Treats is a 1975 romantic drama play by Christopher Hampton about a love triangle. [1] [2]
The play is set in 1974, London, in a single room in Ann's flat. There are three characters: Ann, her former boyfriend Dave, and her lover Patrick.
Ann and Patrick are contentedly sitting at home one night, listening to music and talking, when Dave breaks in. His violent temper is clear from the beginning: He punches Patrick on the nose, then refuses to leave, even as Ann threatens to call the police. It soon turns out that Ann used Dave's work trip to Cyprus to break up with him as she had long planned to do. Now a colleague from work—her new boyfriend, Patrick— has moved in with her. Dave refuses to accept the situation and demands an explanation, bullying Ann, and being overly friendly with Patrick. Ann seems determined not to listen to him, particularly when the two men bond against her. Dave tells her she would be bored out of her mind by Patrick, and asks her to marry him. She refuses. Dave, however, is crafty and clever enough to succeed: he wins her back and moves back in at the end, succeeding in making both of them miserable.
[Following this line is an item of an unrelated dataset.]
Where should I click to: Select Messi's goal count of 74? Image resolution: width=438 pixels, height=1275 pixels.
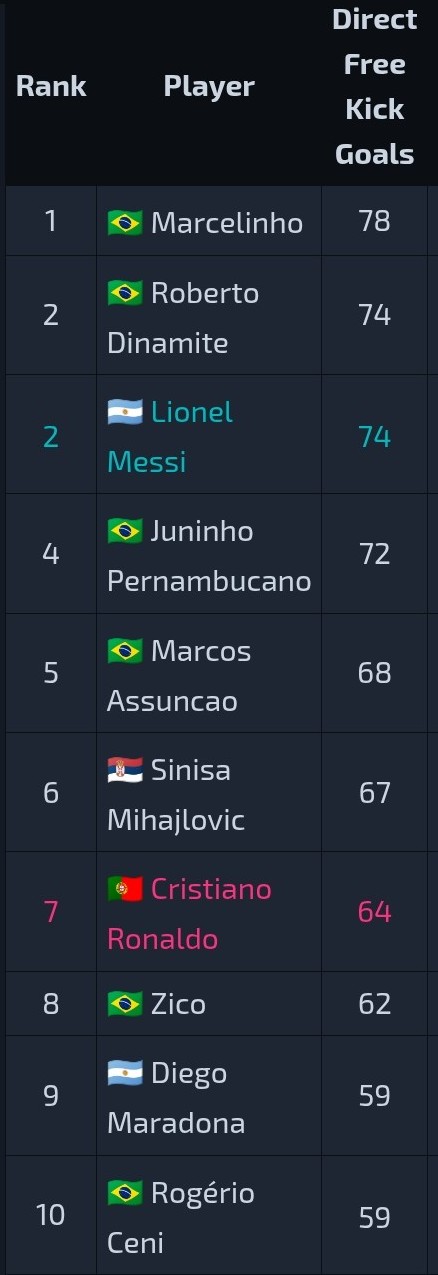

The play grew out of Hampton's translation of Ibsen's A Doll's House . [3] He noted, however, that in the 1970s there were probably as many women trapped in unsatisfactory relationships with abusive men as in the 1870s, and that Ibsen's play was no longer provocative enough. Treats was an instant box office success at the Royal Court and in the West End.
The play had its Boston premiere in April 1982. In The Boston Phoenix , Alan Stern wrote that the play "seems a little like Kramer vs. Kramer with Apocalypse Now going on in the background. The end may be near, but people still play the same games of coupling and uncoupling. Only now they seem more desperate, and nobody talks about living happily ever after — or even, for that matter, for a few minutes." [4]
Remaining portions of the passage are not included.